Same ask as ssh agent forwarding on Windows 10, but on Windows 11.
When I ssh from my Linux client with AgentForwarding enabled into a Windows 11 host, I cannot access the client keys on the host:
C:\Users\admin>ssh-add -l
The agent has no identities.
The built-in OpenSSH server on the Windows host has AllowAgentForwarding enabled.
Also, agent forwarding works correctly when I ssh into other (non-windows) hosts.
Is there some special trick I'm missing to get agent forwarding working on a Windows host, or what could be causing it not to work.
The debug log at least seems to indicate that it's trying to connect the agent:
debug1: active: key options: agent-forwarding port-forwarding pty user-rc x11-forwarding
debug1: server_input_channel_req: channel 0 request auth-agent req@openssh.com reply 0
debug1: session_input_channel_req: session 0 req auth-agentreq@openssh.com
More info,
Should I configure OpenSSH Authentication Agent service to automatically start?
https://superuser.com/a/1354118/203539 says
You must
But I saw later there is a warning:
I must warn you against using ssh-agent from the PowerShell port of openssh as it silently uses ondisk storage of your keys in the Registry.

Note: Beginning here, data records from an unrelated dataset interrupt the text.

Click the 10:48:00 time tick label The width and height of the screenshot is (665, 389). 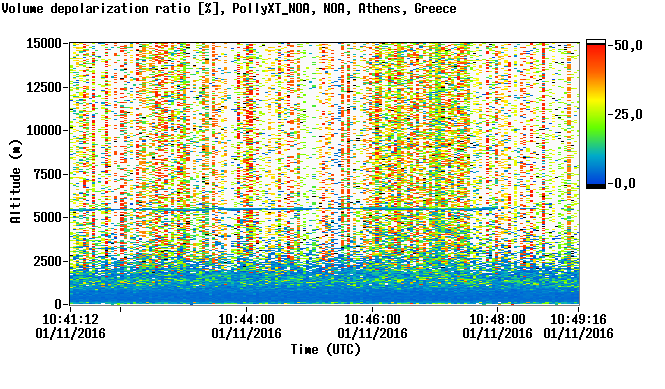coord(497,319)
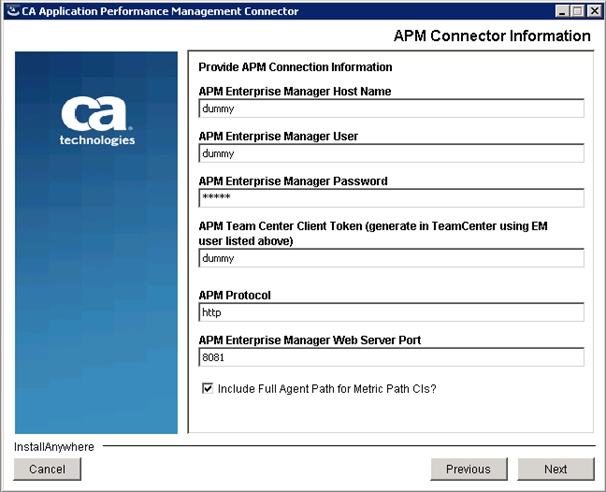606x492 pixels.
Task: Click the InstallAnywhere label
Action: tap(54, 447)
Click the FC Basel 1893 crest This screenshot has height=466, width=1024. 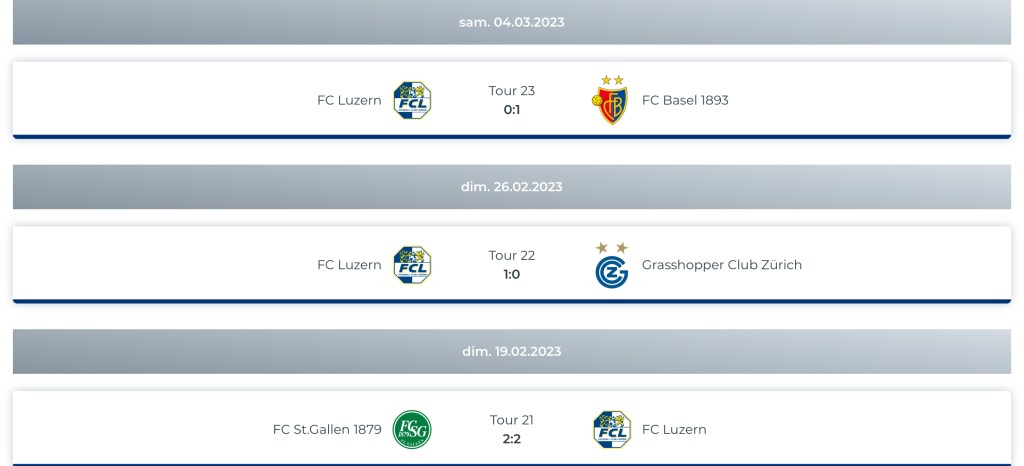pos(611,100)
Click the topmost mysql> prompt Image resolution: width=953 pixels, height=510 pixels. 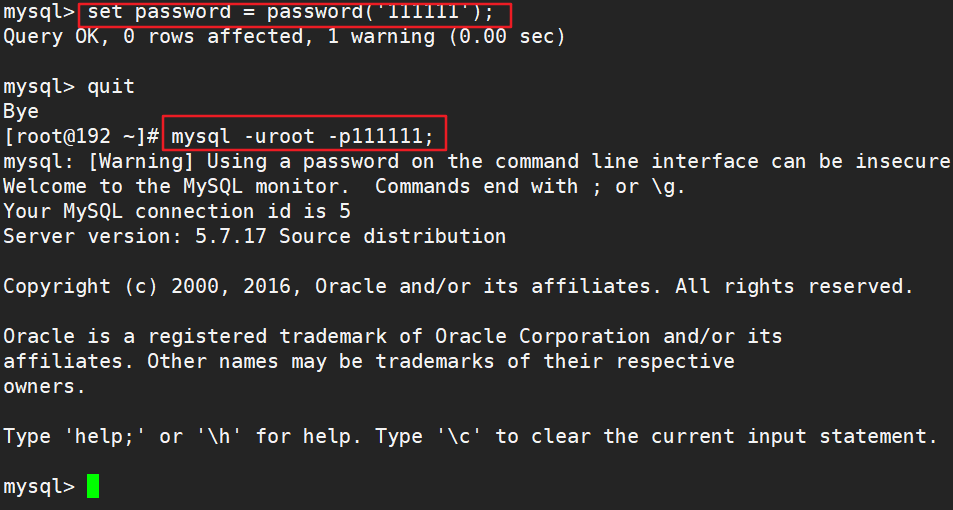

See my own question (and answer) where-does-windows-openssh-ssh-agent-service-secretly-store-private-keys for a full explanation.
Essentially there are 3 problems with it:
- It stores secret keys ON DISK - never use in a shared or guest situation
- (traces of) Secret keys remain ON DISK after deletion
- PoweShell implementation does not conform to the openssh manual page ssh-agent.1 in key aspects of security.
Not sure if it is the same thing though.